▶ [Activity]: Please reproduce, exactly and with nothing else, every line from the one containing "[View Wishlist] (1311, 101)" through the last line of the records below.

Collected data:
---------------

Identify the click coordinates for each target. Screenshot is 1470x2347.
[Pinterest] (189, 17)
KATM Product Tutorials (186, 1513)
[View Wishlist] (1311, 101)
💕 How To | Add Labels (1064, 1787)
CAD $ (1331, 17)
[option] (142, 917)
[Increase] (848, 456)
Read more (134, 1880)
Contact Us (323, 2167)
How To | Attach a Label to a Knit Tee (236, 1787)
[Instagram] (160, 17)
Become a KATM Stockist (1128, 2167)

---------------

▶ [Response area]:
[View Wishlist] (1311, 101)
💕 How To | Add Labels (1064, 1787)
CAD $ (1331, 17)
[option] (142, 917)
[Increase] (848, 456)
Read more (134, 1880)
Contact Us (323, 2167)
How To | Attach a Label to a Knit Tee (236, 1787)
[Instagram] (160, 17)
Become a KATM Stockist (1128, 2167)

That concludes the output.